* **TO DO**: Please extend the forum thread on acting ranks in cadets, picking up right after the last line shown.

* **SELECTED PASSAGE**:
# Acting ranks



## Big Daddy142 (5 Feb 2007)

Hey I was in cadets a long time ago, and right before I went on Bisley, I was given a promotion to acting sgt (badge and everything) and I was even called sgt.  When I came back I was confirmed in rank.  I'm just curious if other corps do this as well and what would be the purpouse of this?


----------



## Burrows (5 Feb 2007)

Acting ranks are done usually when there is a need/desire for an individual to be promoted but the requirements are not met.  If there is a requirement that someone be MCpl for six months before being able to be a sgt, but for some reason the CO feels the need for a sgt and the best available for promotion is a MCpl with 5 months, then the CO may promote him as an acting sgt for the need to be met.

In the sense of cadet-land I have only ever needed acting rank where there have been large concentrations of cadets from multiple different units and due to conflict or other reasons, a critical link in the chain of command hasn't been met.  In both cases you ARE your acting rank.  Nobody in the land of cadets need know otherwise unless it is crucial.  The only people who need know a rank is acting in my eyes are the CO, the OPI, and anyone else it will have a direct impact on.  Otherwise - this is cadets, the world will not cease rotation.


----------



## THEARMYGUY (5 Feb 2007)

It has been my experience as well that acting ranks in cadet land can be given to find out what the cadet is made of.  If they are the right person for a job or position.  The CO can remove any rank up to and including WO without D Cadets getting involved.  I have used this method to test cadets that are new to the unit as well.  You don't know how they will work out so you make it an acting rank.  Just my two cents!  

Cheers!! 

the army guy :warstory:


----------



## D. Nicholson (5 Feb 2007)

and just to add to Kyle's comments, there is a lot of use of them at some CSTCs where they have challenges filling the staff vacancies with qualified Cadets. And just like Kyle said almost no one knows, in 2005 at VACSTC about 1/4 of the Sgts were "Acting."


----------



## GuNnEr@2853 (7 Feb 2007)

One of my fellow sergeants was an acting sergeant. Also on cadet weekends we have acting ranks.


----------



## Wolfmann (8 Feb 2007)

For the Sea program, Acting ranks are given only for those completing the LHQ Phase Program and have not met all the prerequisites for promotion. The only Acting rank in the Sea program is Acting Petty Officer First Class. YTo be promoted to Petty Officer First Class the cadet must have completed Phase IV, successfully completed the National written and practicals exams, be 16 years of age, and have been in the acting rank for six months.

Otherwise, the Sea program uses appointments for those that are placed in temporary positions of leadership, and no other rank can be awarded in an "acting" capacity. At least none that I know of.


----------



## THEARMYGUY (8 Feb 2007)

Acting ranks on weekends??  What a great idea!  I never thought of that one.  I'm gonna try it next exercise.  Thanks   
Cheers

the army guy  :warstory:


----------



## Shamrock (8 Feb 2007)

We do it here all the time.

During the weekends, my wife acts like she has a higher rank than mine.


----------



## Neill McKay (8 Feb 2007)

Wolfmann said:
			
		

> For the Sea program, Acting ranks are given only for those completing the LHQ Phase Program and have not met all the prerequisites for promotion. The only Acting rank in the Sea program is Acting Petty Officer First Class. YTo be promoted to Petty Officer First Class the cadet must have completed Phase IV, successfully completed the National written and practicals exams, be 16 years of age, and have been in the acting rank for six months.

* **STORED ROWS**:
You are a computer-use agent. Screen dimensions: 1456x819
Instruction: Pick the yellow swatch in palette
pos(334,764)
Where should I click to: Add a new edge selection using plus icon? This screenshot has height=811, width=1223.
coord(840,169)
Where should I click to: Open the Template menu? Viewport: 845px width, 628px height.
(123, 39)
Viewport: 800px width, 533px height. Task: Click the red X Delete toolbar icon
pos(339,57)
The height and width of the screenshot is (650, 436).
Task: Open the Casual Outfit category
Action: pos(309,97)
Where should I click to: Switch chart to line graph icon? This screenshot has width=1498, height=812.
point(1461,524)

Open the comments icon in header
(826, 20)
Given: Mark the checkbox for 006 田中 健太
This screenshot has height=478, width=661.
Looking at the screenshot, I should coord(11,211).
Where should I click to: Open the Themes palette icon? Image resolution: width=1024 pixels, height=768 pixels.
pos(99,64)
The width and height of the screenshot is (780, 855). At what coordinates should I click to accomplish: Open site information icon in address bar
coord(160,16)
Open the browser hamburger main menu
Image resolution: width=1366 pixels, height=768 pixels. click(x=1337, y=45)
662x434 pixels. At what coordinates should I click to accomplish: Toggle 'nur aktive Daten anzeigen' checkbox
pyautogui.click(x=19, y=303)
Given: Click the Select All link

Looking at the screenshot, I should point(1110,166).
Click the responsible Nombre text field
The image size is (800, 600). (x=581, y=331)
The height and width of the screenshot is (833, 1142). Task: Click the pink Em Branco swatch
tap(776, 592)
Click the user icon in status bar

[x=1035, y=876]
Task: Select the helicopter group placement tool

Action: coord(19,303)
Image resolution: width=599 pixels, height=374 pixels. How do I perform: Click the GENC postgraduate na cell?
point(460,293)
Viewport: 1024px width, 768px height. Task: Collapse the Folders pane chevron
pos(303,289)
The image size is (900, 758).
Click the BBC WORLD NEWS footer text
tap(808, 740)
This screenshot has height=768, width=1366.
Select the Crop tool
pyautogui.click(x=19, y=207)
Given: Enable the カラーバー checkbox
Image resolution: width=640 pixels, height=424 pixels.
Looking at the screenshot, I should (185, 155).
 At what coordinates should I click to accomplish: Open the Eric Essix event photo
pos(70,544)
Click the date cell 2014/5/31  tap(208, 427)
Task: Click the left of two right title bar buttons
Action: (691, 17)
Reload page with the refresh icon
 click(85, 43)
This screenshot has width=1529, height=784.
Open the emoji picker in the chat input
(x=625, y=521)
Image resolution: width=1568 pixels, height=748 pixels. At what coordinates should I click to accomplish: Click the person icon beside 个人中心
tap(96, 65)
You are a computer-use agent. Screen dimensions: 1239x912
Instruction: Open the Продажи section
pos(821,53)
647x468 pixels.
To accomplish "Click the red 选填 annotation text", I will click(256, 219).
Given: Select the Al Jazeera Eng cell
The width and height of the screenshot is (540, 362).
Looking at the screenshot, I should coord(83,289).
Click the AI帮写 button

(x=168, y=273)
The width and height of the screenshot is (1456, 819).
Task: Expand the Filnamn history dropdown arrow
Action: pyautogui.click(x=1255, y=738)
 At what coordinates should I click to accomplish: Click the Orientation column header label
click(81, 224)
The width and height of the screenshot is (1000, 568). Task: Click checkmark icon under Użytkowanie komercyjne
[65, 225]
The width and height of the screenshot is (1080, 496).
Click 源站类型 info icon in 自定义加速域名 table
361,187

* **RESPONSE FOR THIS EXERCISE**:
That's not an acting rank; Qualified Petty Officer First Class is a substantive rank (in as much as any other cadet rank is).

When the requirement to have a White Sail Level 2 qualification for promotion to PO1 first came in to effect we had acting/lacking PO1s -- these were people who had everything necessary for promotion but that.  It was felt that a sudden policy change shouldn't hold anyone back, so they were promoted acting/lacking to give them time to pick up the WS2 qual.

Nationally, there's no provision for acting ranks in the sea cadet programme.  Some regions may do their own thing with this, of course, as with all sort of other issues.


----------



## THEARMYGUY (12 Feb 2007)

Just a quick note.  The Cadet Administration Training Orders (CATO) 40-03 states that an acting rank may only be ONE rank higher than the cadet is currently qualified for.  Information is power!!

Cheers!!!  

the army guy  :warstory:


----------



## D. Nicholson (13 Feb 2007)

Why not use acting appoinments? since that is where most of the "authority" (I use the term loosely) comes into effect for Cadet purposes.

Rank isn't that important, if the Section Commander is a Pte then so be it, if the CSM is a MCpl then so be it.


----------



## THEARMYGUY (14 Feb 2007)

That is a compelling argument to be sure.  I agree with you.  Given the strength of some units, there are often not enough senior NCO's to do the jobs.  An acting appointment might just be the way to go.  Thanks for the idea.

Cheers!!!   

the army guy   :warstory:


----------



## Bergeron 971 (14 Feb 2007)

Appointments is where true authority lies. Its why I hadn't posted in this tread yet. Ranks are not as important as Appointments. 
I hate seeing kids get ranks they are not ready for, test them by appointment first if needed.
Acting ranks only discourage cdts. some might think its a promotion only to have it taken away.
I know me for one, was promoted on a COs inspection to WO only to find out it was so that the flag party would have a WO as the cmdr. Of course a Gen was going to be teh reviewing O for a cerimonial a couple weeks later. Well then the corps tryed to take the rank away from me. and I stood my ground as I felt I had the experiance, knowlegde needed to be the rank, had been appointed flag party cmdr for over a year and I was aging out less then a year later. 
With appointments no one gets upset and no misunderstandings. I use our 2 MWO's and swtich them around as acting RSMs when the RSM is absent.


----------



## Burrows (14 Feb 2007)

Just a counter to your argument Mr. Bergeron

Appointments are all good in a single corps situation when its of a fairly moderate size.  Otherwise, at multi-corps events, and in larger cadet corps, the need for rank is greater.  I was a PL WO at a garrison, and I was one of 4 Warrant Officers in the position, all the rest were filled by MWOs (because there could only be one CWO as Garrison RSM the rest were CSMs).  While we all got along pretty well, it was the rank I held above the section commanders (all of which were troops I had never met before) that allowed me to lay the ground and set my standards that would be adhered to.

Along with that though, I did have an altercation with one of the MWOs who promptly learned that when I tell the company to clean themselves off (CSM having been in OGrp and leaving me in charge), they don't pull rank on me.


----------



## THEARMYGUY (14 Feb 2007)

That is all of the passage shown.